È domenica mattina quando un giovane ecuadoriano di nemmeno 30 anni si trova a terra, sdraiato in una posizione innaturale, a faccia in giù, probabilmente ubriaco. Nel frattempo in tanti, giovani e anziani, passano accanto a lui, in quella distesa verde, nel prato della via Taverna, vicino al fiume Lambro (zona parco Forlanini a Milano), che rimane lì, immobile, nell’indifferenza generale. Ed è questo il dato più inquietante di questa storia. Almeno fino a quando un’avvocatessa, Beatrice Bordino, a passeggio coi suoi cani, nota il giovane e lo soccorre. Apriti cielo.

Razzismo e indifferenza

Le persone «gli camminavano sopra, nessuno si interessava del suo stato», racconta al Corriere della Sera: un’indifferenza generale aggravata dal razzismo. «Brutta tr**a, lascialo lì» grida qualcuno che definisce quel ragazzo in difficoltà, che aveva soltanto bisogno di un aiuto, «un neg**, uno straniero che doveva affogare sul barcone».

Quando la donna chiama un’ambulanza, succede di tutto «Se osi chiamare i soccorsi, ti meniamo maledetta tr**a, bisogna lasciarli morire questi immigrati di me**a, ricordati che i soccorsi li paghiamo noi contribuenti mica questi neg**».

Rischia il linciaggio

Un’anziana donna, poi, invoca la giustizia divina sperando che Dio «affondi tutti i barconi». Altro che aiutare il prossimo, altro che assistere i più deboli o i meno fortunati.

L’avvocatessa a un certo punto ha paura che la picchino. La sua “colpa”? Aver aiutato un ragazzo in difficoltà, a prescindere dal colore della sua pelle o della sua nazionalità.

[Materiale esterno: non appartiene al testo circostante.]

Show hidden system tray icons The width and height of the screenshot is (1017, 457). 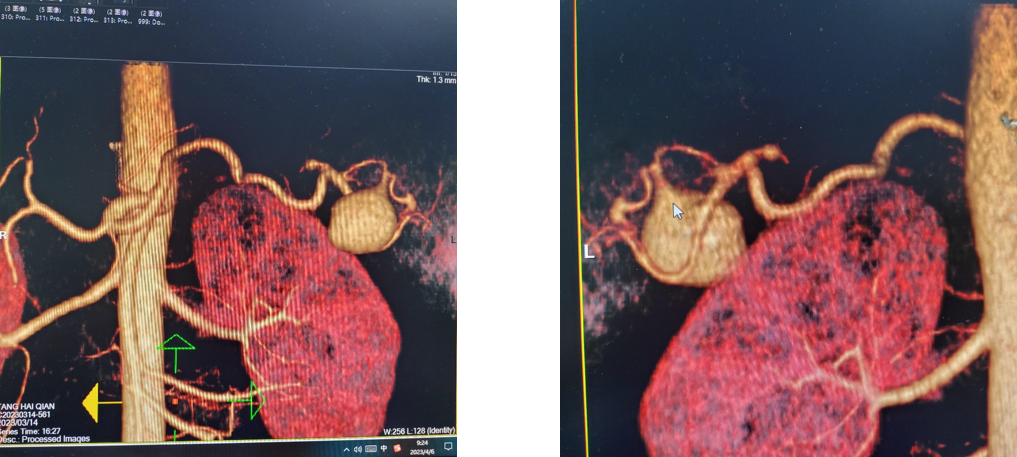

In quel parco, nelle vicinanze, ci sono anche due addetti dellAmsa (società che gestisce la raccolta e lo smaltimento dei rifiuti a Milano, ndr): «Nessuno vuole venire a lavorare qua, sporcano tutto e poi tocca a noi pulire» dicono riferendosi alle feste sudamericane.

«Me ne sono andata tremando. Poi ho fermato due vigili a cui ho spiegato i fatti. Risposta: “Ce ne sono tanti…”. Torno per portare dell’acqua al ragazzo, ma un amico lo stava accompagnando via. Al che mi sono seduta. E ho iniziato a piangere. Nessuno mi farà diventare una non-persona. Voglio denunciare questi comportamenti, non resto in silenzio» ha concluso l’avvocatessa.